In a nutshell, it is the key that separates a training and powerlifting program from “workouts” that don’t build upon one another.
There are three different types:
- Linear Periodization (LP): a gradual progression from high volume, low intensity training to low volume, high intensity training. Stronglifts, Starting Strength, Jason Blaha’s 5×5, and Greyskull LP are all built around linear periodization.
- Undulating Periodization: constantly altering the volume and intensity from session to session. This can either be done on a daily basis with daily undulating periodization (DUP) or on a weekly basis. This is seen in intermediate and advanced programs like the 8 week DUP program, 6 week plan, and Juggernaut Method Training Program.
- Conjugate Periodization: altering the accessory and isolation exercises uses from microcycle to microcycle (week to week). This is used heavily in the Westside Barbell program.
Put another way, periodization is simply varying your training variables over specific, planned periods of time.
Let’s take a look at LP in action:
- Week one = 20 total sets
- Week two = 16 total sets
- Week three = 12 total sets
- Week four = 6 total sets
- Week five = 3 total sets
As you can see, the volume is slowly decreasing as the training program is carried out. Naturally, this also means that the intensity would increase (heavier weights are used). This makes sense because volume and intensity are inversely proportional; the more sets you do, the less weight you can use and vice versa.
Note: the “total sets” above refer to only one exercise and are very conservative; it is likely that total sets would look much different in actual practice.
While, LP is a very simple approach to periodization it will yield much more results than an “unplanned” program. It is perfect for beginners as it provides an adequate stimulus without excessive overload. A LP plan should be used for as long as possible: until adding more weight with each workout becomes impossible. This is known as “noob gains”–once these dry up, moving to an intermediate program is advised.
While there will still be a “linear” nature to the program (volume decreases and intensity increases over time), it will take on a logarithmic form.
Taking a look at the graph below, we see that while the data undulates, it still progresses upwards in a linear fashion. A DUP program behaves the same way.
Intensity and weight used increases over the course of the program, but you will vary the volume (reps and sets) along the way to promote maximum stimulation.
The core reason why this works is much more complicated, but it deals with the relationship between hypertrophy (muscle tissue growth), hyperplasia (increase of muscle tissue cells), and neuromuscular conditioning (“neuro” adaptations that take place from using heavier weights).

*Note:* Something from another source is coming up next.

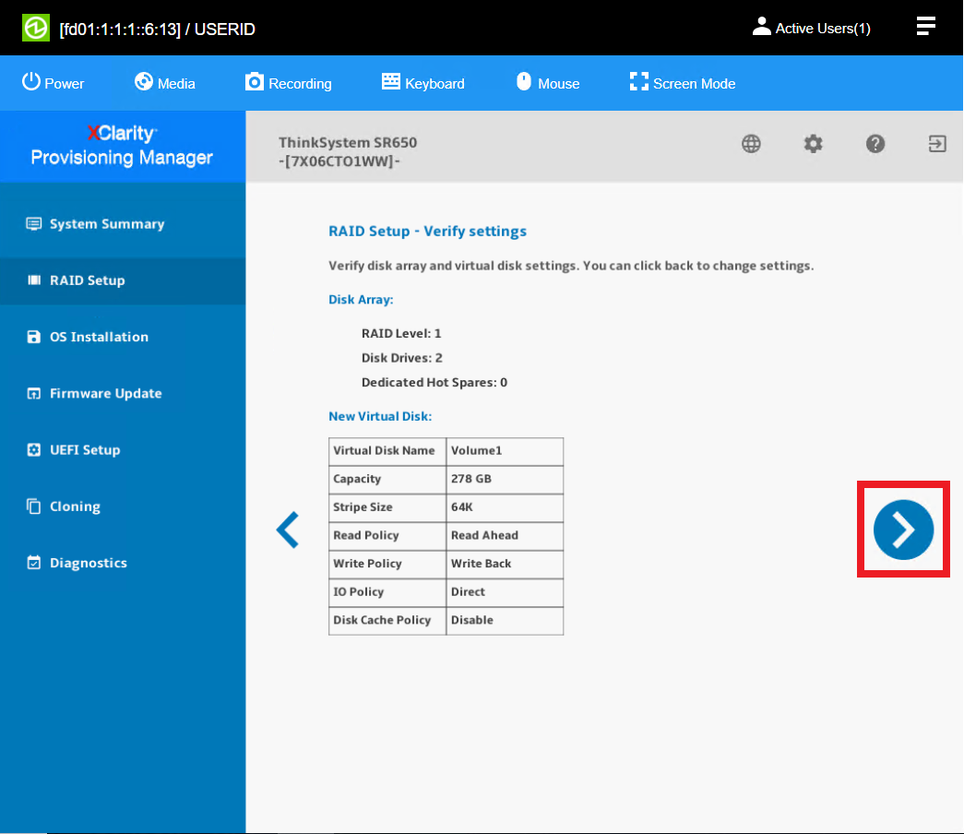This screenshot has height=834, width=964.
Task: Go back with the left chevron
Action: (x=288, y=530)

The relationship between these three “variables” is very important if you are a natural strength athlete (you don’t use PEDs). As naturals, we have to take advantage of all of the hormonal responses and muscular adaptations that we can.
Designing a program that uses this form of scientific “ramping up” is complicated and difficult to do if you don’t have experience in monitoring your own response to training volume. Currently the program that I personally use was created by sports scientists, nutritionists, and strength athletes. While I plan to share it in the future, for now it is too powerful to give away to someone who might not appreciate the level of work that was done on it.

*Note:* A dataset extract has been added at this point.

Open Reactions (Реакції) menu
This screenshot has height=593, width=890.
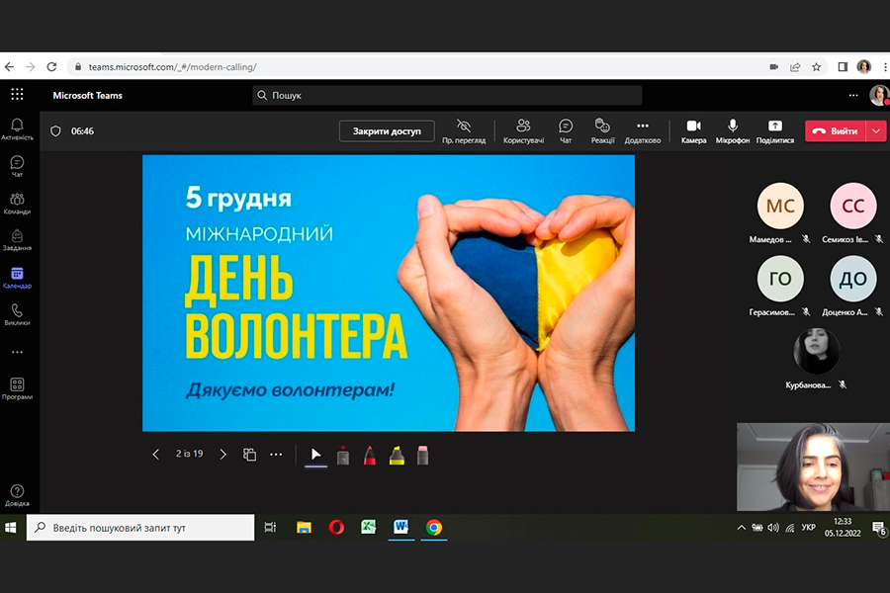[602, 130]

If you’re interested in taking advantage of periodization, I would first urge you to make sure that you need it. If you are still progressing fast without it, you’re probably still in a “beginner phase” (this is nothing to be ashamed of; everyone goes through this phase for probably the first two years). If it isn’t broke, don’t fix it. Keep adding weight each workout and keep killing it in the gym.
For those of you that need to take advantage of some of these more advanced training concepts, first make sure that you have a solid grasp on how fast your body can recover. If you feel that you have a solid grasp on your Central Nervous System (CNS), start experimenting with mixing up your volume and intensity. You’ll quickly be able to recognize that incorporating multiple repetition ranges on certain days will dramatically “supercharge” your training.